Are the minimum and maximum inclusive?
Yes, both ends are inclusive. A range of 1 to 6 can return 1, 2, 3, 4, 5, or 6, which is why it models a six-sided die. A range of 0 to 9 returns any single digit. The count of possible outcomes is maximum minus minimum plus one, so 1 to 6 has six possible values.
What does the unique (no repeats) option do?
With unique unchecked, each number is drawn independently, so the same value can appear more than once, like real dice rolls. With unique checked, the tool keeps drawing until it has the requested count of distinct values, so no number repeats. This is what you want for a raffle, a lottery-style draw, or picking several different items. If you ask for more unique numbers than the range can supply, the tool shows a clear error instead of looping forever.
Why did I get an error asking for unique numbers?
Unique mode needs at least as many possible values as the count you request. The range 1 to 6 has only six distinct values, so asking for seven unique numbers is impossible and the tool tells you so. Either lower the count, widen the range, or turn off unique so repeats are allowed.
What happens if the minimum is larger than the maximum?
The tool swaps them automatically and notes that it did. So entering a minimum of 100 and a maximum of 1 is treated as the range 1 to 100. Nothing breaks and you still get numbers in the intended span.
Can I use these numbers for security, passwords, or keys?
The randomness itself is cryptographic, but a bare integer is a poor secret because its range is usually small and guessable.
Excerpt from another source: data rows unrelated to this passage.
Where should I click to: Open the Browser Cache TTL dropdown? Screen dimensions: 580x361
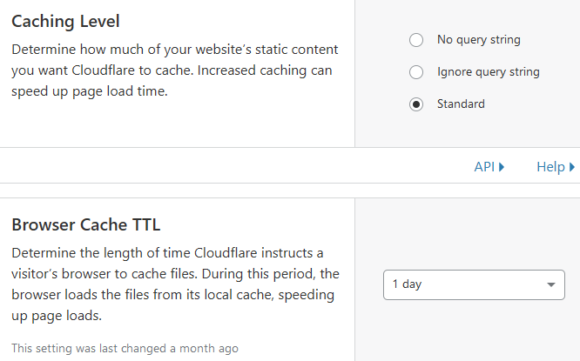coord(474,284)
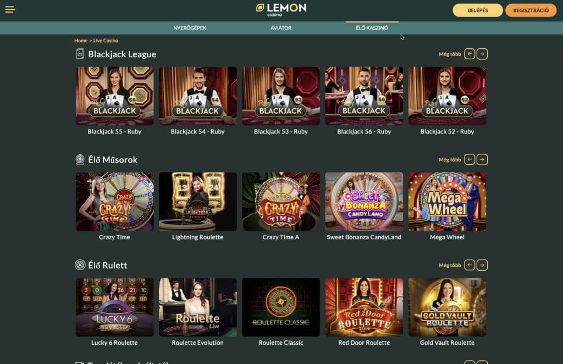Click the Élő Műsorok section icon
The width and height of the screenshot is (563, 364).
80,159
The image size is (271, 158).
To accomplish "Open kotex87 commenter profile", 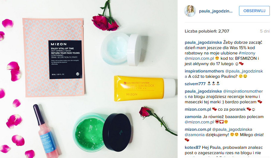I will [193, 147].
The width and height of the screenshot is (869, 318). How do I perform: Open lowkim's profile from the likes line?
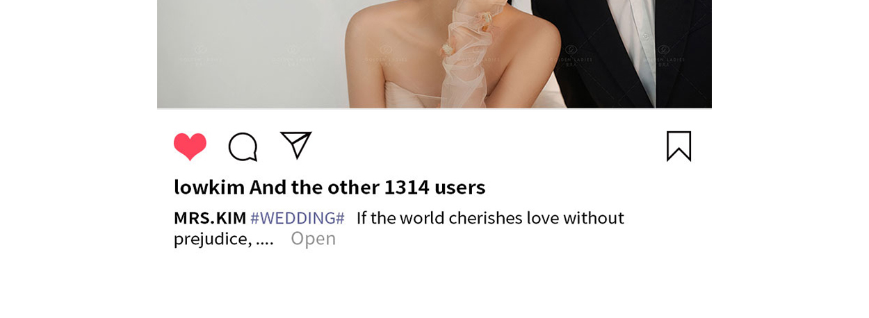pos(209,187)
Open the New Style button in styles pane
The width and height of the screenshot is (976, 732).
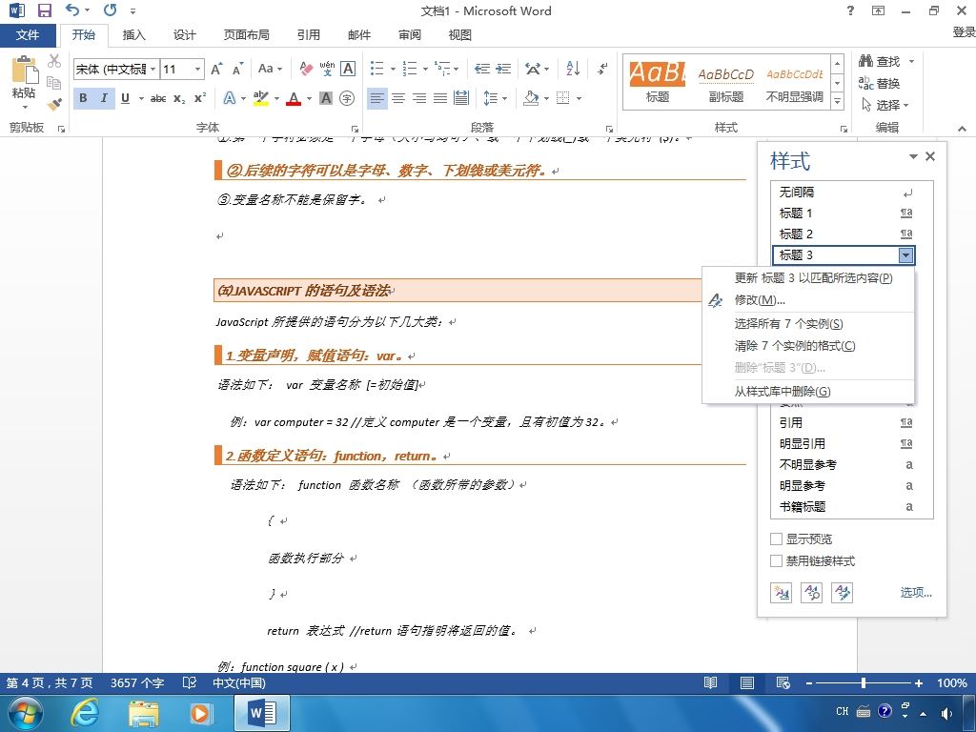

For passwords, API keys, and tokens use the password and token generator instead, which produces long values with enough entropy. This tool is built for dice, drawings, sampling, test data, and everyday random picks.
Is anything sent to a server when I generate?
No. Generation happens entirely in JavaScript on your device. Nothing is uploaded, logged, or stored anywhere off your machine. You can confirm it yourself: open your browser developer tools, switch to the Network tab, and click Generate. You will see zero requests.